The Health Council of Canada is calling for better monitoring of prescription drugs after they are on the market.The Health Council of Canada is calling for better monitoring of prescription drugs after they are on the market. (iStock)

The Health Council of Canada is calling for changes in how prescription drugs are monitored for safety and effectiveness.

In a discussion paper released Wednesday, the council says the number of people exposed to unsafe drugs has increased over the past 25 years.

Two drugs that were heavily promoted and widely prescribed in Canada in 2000 — Baycol and Vioxx — were withdrawn because of safety issues, the council indicates. Between 1999 and 2004, when Vioxx was removed from the market, about 16 million prescriptions for the drug had been written.

The council, which is funded by Health Canada, argues that Canadians aren't aware of the safety concerns of drugs now on the market.

"People often think that since a drug has been approved by Health Canada, it is safe," said John G. Abbott, the Health Council of Canada CEO.

"What Canadians don't know about are the limitations in our current pre-market testing and the lack of surveillance once a drug has entered the market."

Limited scope

Pre-market testing is completed by pharmaceutical companies in a short period of time with a relatively small number of patients, the paper says. Although mandatory, pre-market testing is limited in scope.

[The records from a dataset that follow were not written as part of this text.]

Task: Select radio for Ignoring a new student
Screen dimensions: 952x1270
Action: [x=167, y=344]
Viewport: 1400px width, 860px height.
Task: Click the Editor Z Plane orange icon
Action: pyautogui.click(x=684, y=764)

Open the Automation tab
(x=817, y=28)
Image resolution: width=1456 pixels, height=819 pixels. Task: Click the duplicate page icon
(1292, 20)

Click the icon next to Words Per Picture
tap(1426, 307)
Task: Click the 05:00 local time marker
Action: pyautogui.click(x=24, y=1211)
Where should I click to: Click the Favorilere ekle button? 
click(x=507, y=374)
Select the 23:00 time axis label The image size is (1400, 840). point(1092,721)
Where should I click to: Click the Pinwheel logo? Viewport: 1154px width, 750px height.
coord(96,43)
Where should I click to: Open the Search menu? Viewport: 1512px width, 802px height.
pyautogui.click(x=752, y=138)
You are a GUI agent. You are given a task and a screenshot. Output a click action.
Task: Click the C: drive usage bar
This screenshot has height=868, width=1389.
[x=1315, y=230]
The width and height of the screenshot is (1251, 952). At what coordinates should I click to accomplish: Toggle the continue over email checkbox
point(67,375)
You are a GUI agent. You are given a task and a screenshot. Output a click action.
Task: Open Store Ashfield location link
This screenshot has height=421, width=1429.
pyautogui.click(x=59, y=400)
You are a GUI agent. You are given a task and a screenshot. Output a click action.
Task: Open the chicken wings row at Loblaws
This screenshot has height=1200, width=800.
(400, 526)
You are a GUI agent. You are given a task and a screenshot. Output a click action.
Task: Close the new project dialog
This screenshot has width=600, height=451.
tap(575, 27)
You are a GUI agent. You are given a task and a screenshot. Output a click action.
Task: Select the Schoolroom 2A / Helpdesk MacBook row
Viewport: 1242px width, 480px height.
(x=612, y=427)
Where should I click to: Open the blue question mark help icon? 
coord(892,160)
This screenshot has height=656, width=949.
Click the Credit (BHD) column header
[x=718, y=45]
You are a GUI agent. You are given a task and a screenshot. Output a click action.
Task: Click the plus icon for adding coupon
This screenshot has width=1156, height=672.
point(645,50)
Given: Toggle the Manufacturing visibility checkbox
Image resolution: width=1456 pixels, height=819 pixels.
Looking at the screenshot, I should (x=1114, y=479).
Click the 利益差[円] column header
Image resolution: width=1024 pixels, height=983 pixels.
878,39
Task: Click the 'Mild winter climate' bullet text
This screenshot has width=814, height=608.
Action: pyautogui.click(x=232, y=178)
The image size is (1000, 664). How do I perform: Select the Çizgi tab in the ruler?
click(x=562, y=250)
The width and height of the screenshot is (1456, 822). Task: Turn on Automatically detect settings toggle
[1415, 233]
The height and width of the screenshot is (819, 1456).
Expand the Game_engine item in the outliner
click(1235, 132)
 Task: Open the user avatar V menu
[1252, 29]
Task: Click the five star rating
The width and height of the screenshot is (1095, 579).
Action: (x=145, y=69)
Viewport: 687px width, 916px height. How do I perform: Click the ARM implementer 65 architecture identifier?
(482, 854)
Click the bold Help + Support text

The paper goes on to argue the current random nature of post-market surveillance is because of the lack of regulatory requirements that compel drug companies to conduct additional research on product safety and effectiveness once their drug has entered the market.

Joel Lexchin, a professor at York University's school of health policy and management and one of the lead authors of the paper, said Health Canada has "limited authority" to deal with safety issues of drugs on the market.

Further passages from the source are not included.